Advanced Food Regulation Consultants See the Price Parity Trend Continuing in Europe

Our food law experts and regulatory approval advisors observe that the Salling Group and LIDL Hungary & Denmark have Announce a Drop in Plant-Based Food Prices.

The trend of retailers dropping prices of plant-based products, to reach parity or lower than their animal equivalents, continues in Europe, with Lidl Hungaryand Denmark’s Salling Group this week joining the list of retailers helping to promote the adoption of plant-based diets.

Last October, Lidl Germany announced a 20% drop in price for its Vemondo plant-based range to reach piece parity with similar animal products.

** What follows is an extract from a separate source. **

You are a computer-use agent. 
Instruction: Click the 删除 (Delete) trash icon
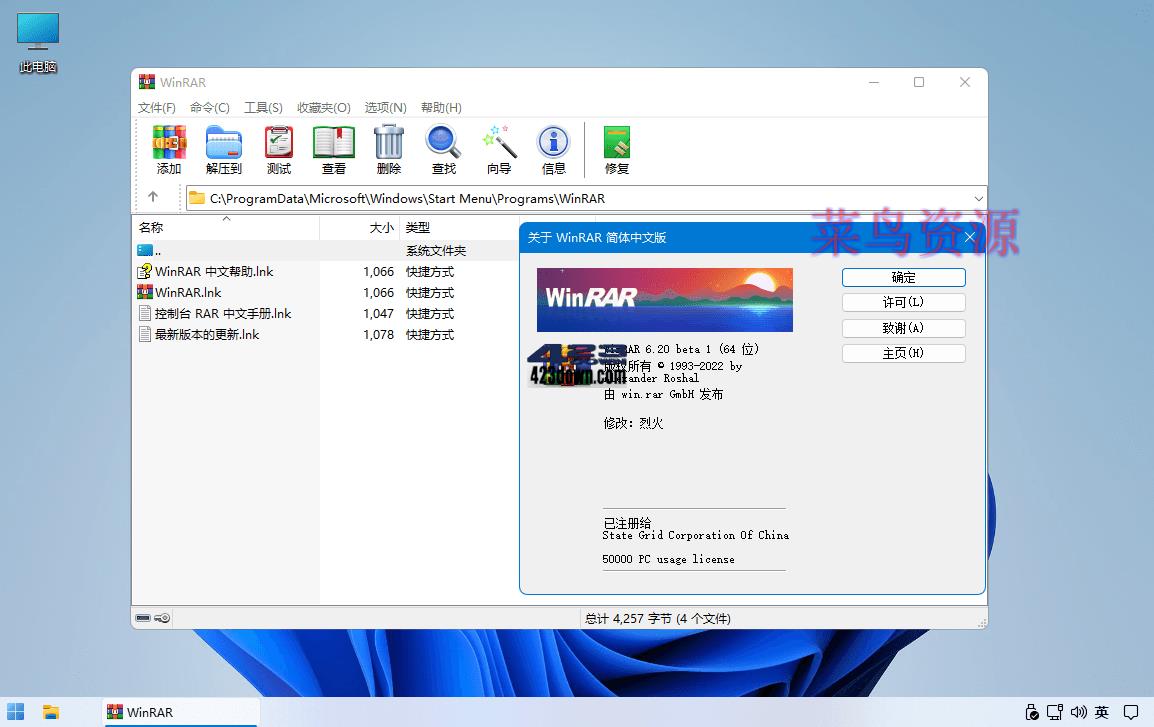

The move was followed by various supermarket chains in mainland Europe, including Kaufland, Aldi Süd, Penny, BILLA, and Jumbo. So far, to our understanding, UK and North American retailers have yet to join this forward-thinking initiative that benefits both businesses and consumers.

LIDL HUNGARY – SAME PRICE AS ANIMAL PRODUCTS

Lidl Hungary has announced that it is dropping the prices of some of the products of its Vemondo range to offer consumers affordable, sustainable choices starting this month.

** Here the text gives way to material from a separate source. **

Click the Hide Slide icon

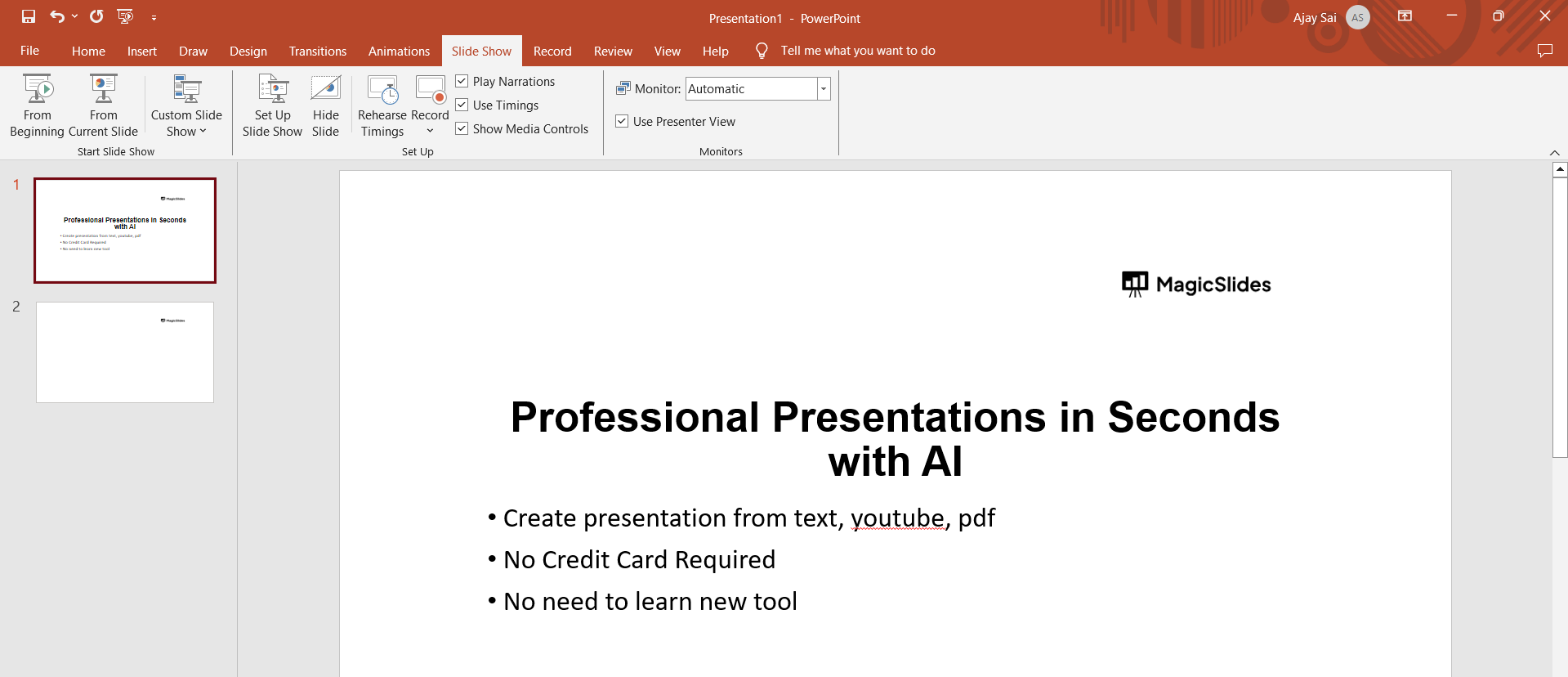tap(325, 89)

According to the retailer, some plant-based alternatives will have the same price as animal products. The reduced-price products include pizza, sandwich toppings, organic oat drinks, vegan yogurt, and vegan sausages.

Lidl launched its vegan brand, Vemondo, back in 2020 to offer a wider alternative for vegan, vegetarian, and plant-based consumers. The brand is a three-time winner at the International V-Label Awards, in various categories.

In addition, last February, Lidl revealed plans to pursue a more sustainable business strategy for 2025, focusing on reducing the number of animal-based products in its offering and increasing its range of vegetable proteins.

SALLING GROUP – DISCOUNT ON 100 PRODUCTS

Meanwhile, the Salling Group, Denmark’s largest retailer (market share around 34%), has announced that its chain stores Netto, Føtex, and Bilka are reducing the price, at least 10 percent, of 100 different plant-based products — all alternatives to animal foods.

The move is part of the Group’s 18% price reduction in over 100 everyday items to help consumers fight inflation. However, it now targets plant-based foods. Salling Group also announced plans to increase the number of plant-based products, aiming to double its turnover by the end of 2025.

According to the Salling Group, Bilka won the Vegetarian Society of Denmark’s award as the Year’s Plant-Based Supermarket for five consecutive years for offering the market’s largest selection, while Netto and Føtex have won awards for selection, growth, and price.